Bizde Beren'le kaçışı KPSS de görüyor olduğumuz için deli gibi ders çalışıyoruz. Üstelik kafamı dağıtmak için dışarı çıkmamı bile artı bir masraf olarak gördüklerinden sürekli yalan söylemek zorunda kalıyordum. 

Bende durum böyleyken Beren'in de benden farkı yok tabi,o da aynen benim yaşadıklarımı yaşıyor. Aynı izinleri alamıyor, aynı özgürlüğe sahip olamıyor. Bizde buluşabilmek dışarı çıkabilmek için mecburen bir yalan uydurduk ve ailelerimize yaz stajımız var dedik. Vallahi yatacak yerimiz yok ama Allah'ım sen bizi affet başka çaremiz yok çünkü.

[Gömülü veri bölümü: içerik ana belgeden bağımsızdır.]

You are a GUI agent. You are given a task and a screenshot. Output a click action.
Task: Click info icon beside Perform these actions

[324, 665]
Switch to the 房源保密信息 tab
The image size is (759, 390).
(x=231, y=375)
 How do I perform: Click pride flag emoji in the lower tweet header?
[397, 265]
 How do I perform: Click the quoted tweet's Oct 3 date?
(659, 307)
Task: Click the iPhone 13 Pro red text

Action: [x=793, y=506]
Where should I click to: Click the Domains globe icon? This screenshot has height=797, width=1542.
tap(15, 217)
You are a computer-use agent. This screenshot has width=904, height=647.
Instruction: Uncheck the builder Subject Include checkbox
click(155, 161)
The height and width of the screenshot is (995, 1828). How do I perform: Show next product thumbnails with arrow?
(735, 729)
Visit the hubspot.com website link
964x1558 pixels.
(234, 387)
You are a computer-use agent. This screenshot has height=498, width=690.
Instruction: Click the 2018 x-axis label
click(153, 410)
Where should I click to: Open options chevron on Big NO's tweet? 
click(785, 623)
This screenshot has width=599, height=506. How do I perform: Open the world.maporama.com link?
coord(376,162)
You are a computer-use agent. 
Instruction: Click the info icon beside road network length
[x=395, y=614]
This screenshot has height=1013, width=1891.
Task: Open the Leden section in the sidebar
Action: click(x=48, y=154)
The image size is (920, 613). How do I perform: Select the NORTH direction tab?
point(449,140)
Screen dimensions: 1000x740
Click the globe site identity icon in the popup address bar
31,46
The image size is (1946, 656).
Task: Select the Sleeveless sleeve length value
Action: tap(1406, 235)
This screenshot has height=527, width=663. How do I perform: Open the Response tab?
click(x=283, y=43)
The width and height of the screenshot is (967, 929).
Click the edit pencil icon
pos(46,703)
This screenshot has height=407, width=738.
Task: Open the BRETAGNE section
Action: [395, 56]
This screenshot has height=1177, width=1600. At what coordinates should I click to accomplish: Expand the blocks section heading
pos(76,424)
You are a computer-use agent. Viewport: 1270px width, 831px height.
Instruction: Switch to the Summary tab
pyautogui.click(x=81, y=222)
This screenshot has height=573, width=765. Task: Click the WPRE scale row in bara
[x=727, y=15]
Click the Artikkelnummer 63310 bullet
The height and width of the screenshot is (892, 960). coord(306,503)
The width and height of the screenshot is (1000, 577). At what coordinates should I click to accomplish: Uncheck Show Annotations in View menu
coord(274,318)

 Yalanımızı inandırıcı kılmak adına sabahtan buluşup sahilde saatlerce oturup ders çalışıyoruz bazen de İstanbul'da daha önce görmediğimiz gezmediğimiz ya da önceden gidip gezdiğimiz ama doyamadığımız yerlere gidiyoruz. Staj saatine göre de eve dönüyoruz.

Yalana ayak uydurarak sabahtan evden çıkıp Beren'le her zaman buluştuğumuz otobüs durağına gittim. Bugün birkaç hastaneye gidecektik yine,olmayacağını bile bile sırf vicdanımızı rahatlatmak için gidecektik.

Durağa gidince Beren'in henüz gelmediğini gördüm ve gölge bir köşeye geçip beklemeye başladım. Sözleştiğimiz saat dokuzdu ama saat dokuz buçuk olmasına rağmen Beren hala ortalıkta yoktu. Birkaç kere aramıştım ama telefonu hep kapalıydı ki Beren'in telefonu hiç kapalı olmazdı. İyiden iyiye korkmaya başlamıştım. Durağın çevresinde bir oraya bir buraya gidip duruyordum. Saat on olmuştu. Artık neredeyse kafayı yiyecektim. Ailesi staja gittiğini sandığı için evden erken çıkmak zorunda bu yüzden evden geç çıkma ihtimali yok zaten evden geç çıkacak olsa da bana haber verirdi. 

Marketten yarım saat önce aldığım sigaradan kuytu bir köşede bir dal daha yaktım. Başına kötü bir şey gelmesinden korkmaya başlamıştım. Beren öyle çıtkırıldım naif kızlardan değil. Oturduğu mahalle tekin bir yer değil, mesela her köşe başında mutlaka bir torbacı var ama kolay kolay biri ona bir şey yapamaz. Kendini ezdirecek bir kız değil. Kalın duvarları olan,asi ve çevresindeki erkekleri kendinden uzak tutmak istercesine yaptığı erkeksi hareketlerle insanların kolay kolay yaklaşamayacağı bir kız ama İstanbul işte neler olmuyor ki?

Endişeyle bunları düşünüp sigaramı içerken bir yandan da Beren belki gelmiştir diye etrafıma bakıyordum. Etrafıma göz gezdirirken birden spor giyimli iki adamın çaktırmadan bana baktığını gördüm. İkisinde de siyah camlı güneş gözlükleri vardı. Biri sağ tarafımda 200 metre kadar uzağımda biri sol tarafımda 300 metre kadar uzağımda bana kaçamak bakışlar atıyorlardı. Güneş gözlükleri yüzünden tam olarak anlamıyordum nereye baktıklarını ama yönleri bana doğruydu.

 Ben de duvara yaslanmış insanların pek geçmediği bir köşede sigaramdan son nefesimi çekerken adamlara daha dikkatli bakmaya başladım. Bana doğru bakmaya devam ettiklerini görünce istemsizce etrafıma bakındım. Giyinişim çok sadeydi bana beğeniyle bakıyor olamazlardı zaten yaşları da benden baya büyüktü. 

Adamlara kaçamak bakışlar atıp ne olduğunu anlamaya çalışırken adamların giyinişlerinin, duruşlarının, hareketlerinin birbirine çok benzediğini fark ettim. Hiç birbirlerine bakmıyorlardı ama bu adamlar sanki birbirlerini tanıyorlardı. Çok tedirgin olmuştum. Artık Beren için endişelenmekten ve adamlar yüzünden korkmaktan ağlayacak kıvama gelmiştim.